━━━━━ SELECTED TEXT ━━━━━
Lately, Jesus, Dorothy Day, and St. Therese of Lisieux have gone to work on my soul. I had succumbed to the deadly “bigger is better” and “busier is better” viruses. There were mornings at Manna House when I wondered if it was worth our even staying open. Given the risk to ourselves and to our guests, and the small amount of hospitality we were offering, should we even keep our reduced schedule of two mornings a week, from 8:00-10:000am?
Part of this questioning no doubt came from my sense of the paucity of what we were offering compared to the “glory days.” Pre-pandemic we were open three mornings a week from 8:00-11:30am. Typically, we would manage twenty-five or more people for showers, fifty-one or more for socks and hygiene, and three to four hundred cups of coffee served to several hundred guests. Now we had two mornings a week from 8:00-10:00am, six people for showers, maybe thirty for socks and hygiene, and a hundred or so cups of coffee for maybe sixty guests all total.
Part of my questioning also came from the slower pace for myself at Manna House. With fewer guests, on many mornings I found myself with a significant amount of “down time”—when there was little or nothing to do but wait for another person to finish his shower, so the next guest could be called in.
━━━━━
ABOUT THIS TASK: Do these statements agree with the text about Manna House? Answer yes or no to each and quote the words of the text that decide it. (a) Before the pandemic, Manna House was open three mornings a week. (b) On the reduced schedule, about sixty people came for showers. (c) With fewer guests, the writer had more to do on many mornings.
━━━━━ EXCERPTED DATA ━━━━━
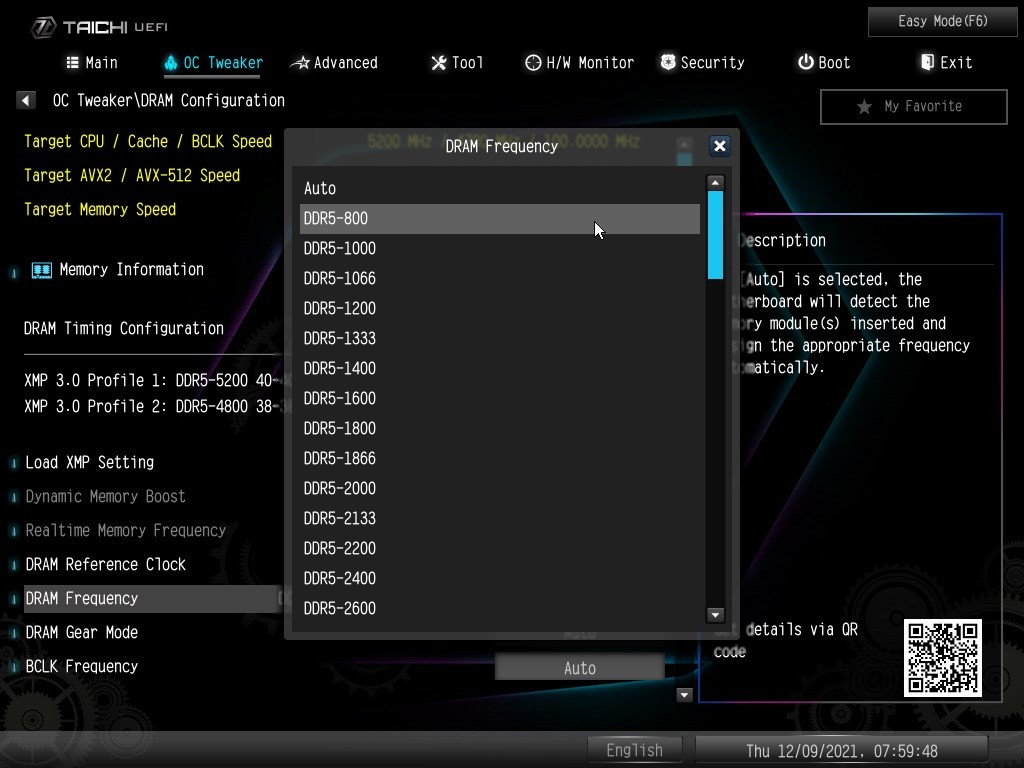Image resolution: width=1024 pixels, height=768 pixels.
Task: Click the blue scrollbar thumb in the popup
Action: [x=715, y=234]
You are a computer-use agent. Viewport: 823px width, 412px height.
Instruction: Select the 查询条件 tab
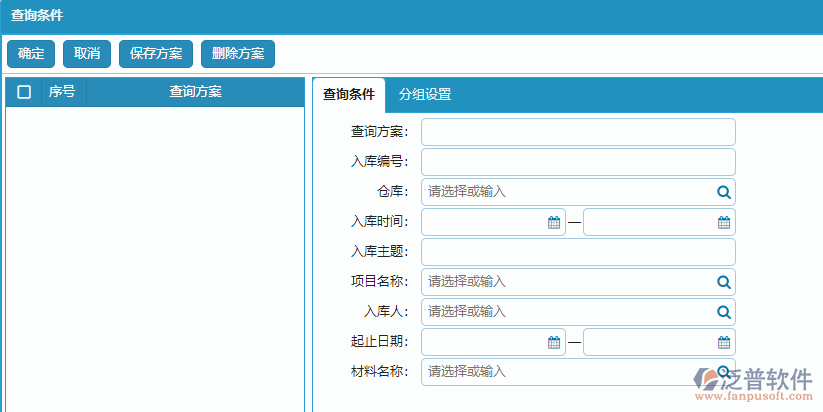348,95
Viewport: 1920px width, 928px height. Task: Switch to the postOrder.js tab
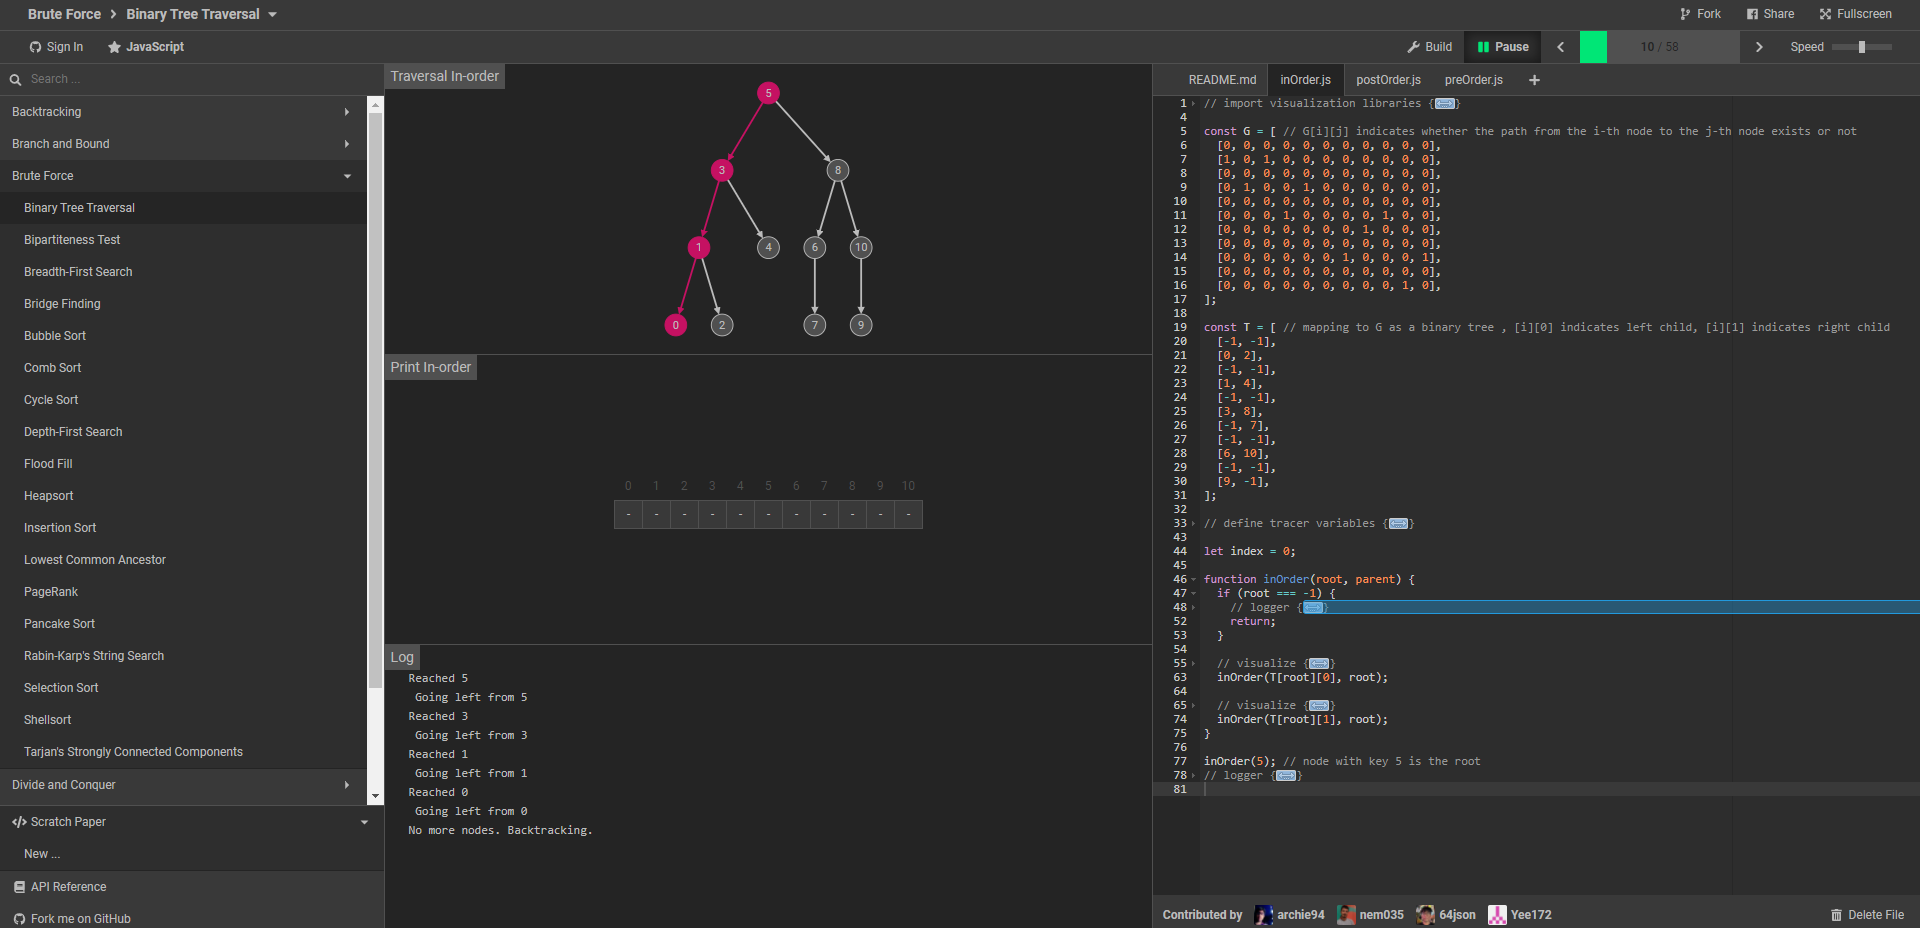click(x=1388, y=80)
━━━━━
RESULT BELOW:
(a) Yes: "Pre-pandemic we were open three mornings a week from 8:00-11:30am."
(b) No: "six people for showers"
(c) No: "on many mornings I found myself with a significant amount of “down time”"